* EXCERPTED TEXT
──────
Sheriff Gilmore, Cosmo the orderly, the jailhouse staff and regulars are sympathetic. Win some; lose some. We still have our cigars. Gilmore will order in lobsters. There is always the appeal. Mai
ler comes to visit.
“Hey, Rick … you put up a noble fight,” he says.
My mother and father come as well. It is the sentencing that is our focus now. Berlin slips me a couple of nips of Cutty Sark he saved from the plane ride from New York. New York. That’s another concern. Maybe the government will be satisfied with this conviction and leave well enough alone. Fat chance.
HANGING DAY. I am pictured in a front-page photo in the local newspaper entering the courthouse wearing a suit, in handcuffs, and smoking a cigar. What? Still no remorse?
Judge Gignoux seems more agitated than I am as I stand before him and refuse to make a comment. I would like to say, “Beam me up, Scotty.” What the fuck planet am I on? A man walks after killing his wife—because he was drunk. I don’t wish Roland any more time; he will suffer for the rest of his life. But how many guys kill their old ladies after smoking weed? It is deemed wise for me to remain mute, given that I might yet be facing another case. And besides, I’ve been revealed as a charlatan.
Gignoux is apoplectic. He cannot look at me as he imposes his sentence—which is about to become my sentence. His hands flutter over his broad bench like delicate birds taking flight as he rustles through some papers. He looks as though he is about to have a stroke.
“Calm down, your Honor,” I want to say. “I’m the one in the dock.”
“Has the defendant read the presentence report?” Gignoux intones.
Yes, yes … get on with it. All this blather about government resources. Fuck that nonsense. The government spends billions waging this ridiculous, destructive war on plants.
Mr. Stratton, bend over. We would like to fuck you in the ass.
Fifteen years, the maximum sentence allowed under the law.
Thank you, your Honor. And fuck you, too.
I AM WHISKED out of the Cumberland County Jail this very afternoon. Highly unusual. Ordinarily, there would be a two-to-three-week delay while the Federal Bureau of Punishment bureaucrats decided upon a suitable penal institution for my sentence. But as soon as I am returned to the jail, my old pal Deputy US Marshal James Sullivan appears with another deputy and teletyped orders to remove me at once. I am not even allowed to return to my cell to pack my belongings. All that has been done for me. My property will be shipped to the prison where I will begin serving my time.
──────
* SOURCE DATA
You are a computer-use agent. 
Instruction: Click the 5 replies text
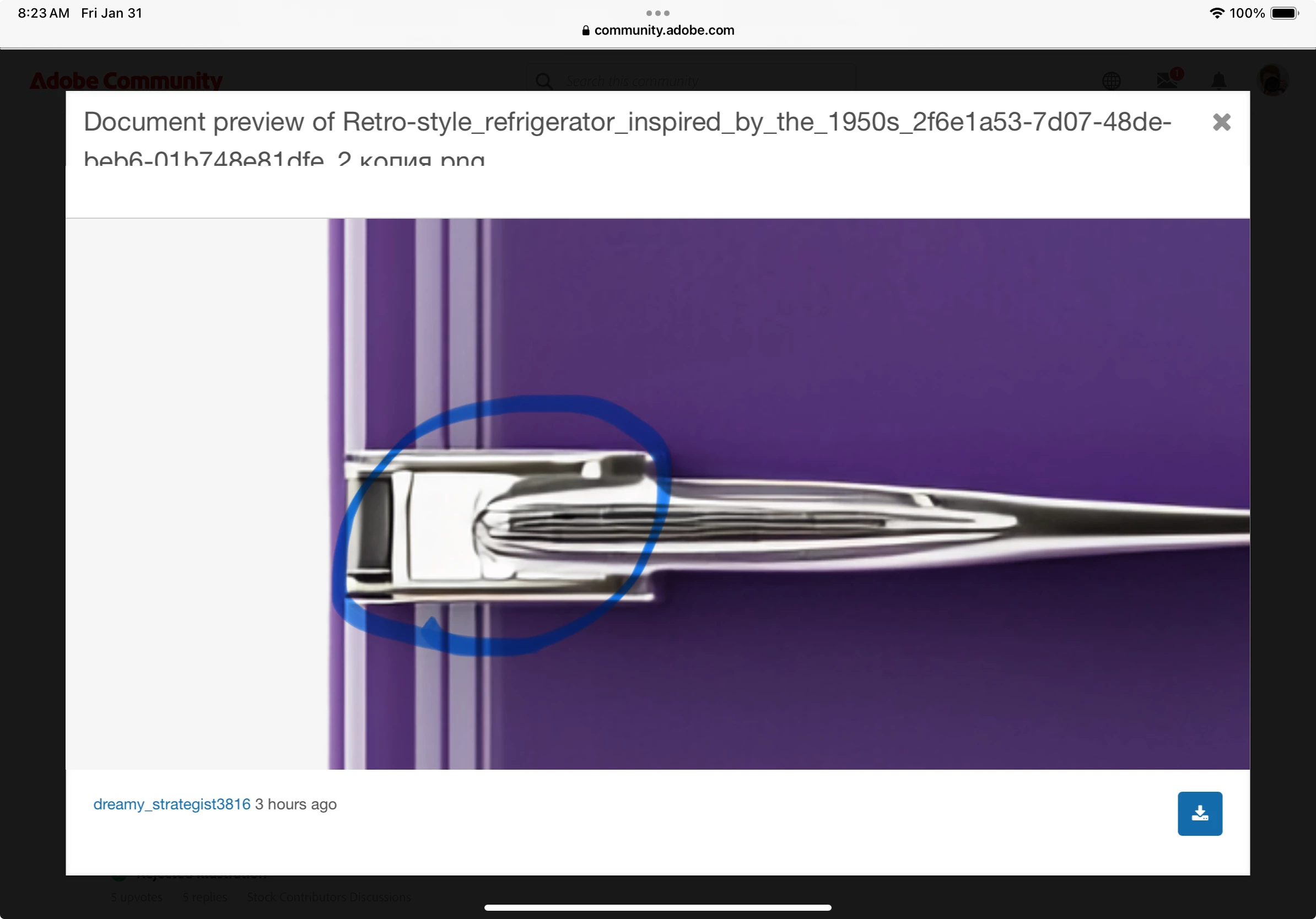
──────
* WHAT TO WORK ON
[1] According to the sentencing excerpt, what sentence does Judge Gignoux impose?
[2] Print the passage of the sentencing excerpt from "Sheriff Gilmore, Cosmo" to "alone. Fat chance.", word for word.

* SOLUTIONS TO THE EXERCISE
[1] Fifteen years, the maximum sentence allowed under the law.

[2]
Sheriff Gilmore, Cosmo the orderly, the jailhouse staff and regulars are sympathetic. Win some; lose some. We still have our cigars. Gilmore will order in lobsters. There is always the appeal. Mai
ler comes to visit.
“Hey, Rick … you put up a noble fight,” he says.
My mother and father come as well. It is the sentencing that is our focus now. Berlin slips me a couple of nips of Cutty Sark he saved from the plane ride from New York. New York. That’s another concern. Maybe the government will be satisfied with this conviction and leave well enough alone. Fat chance.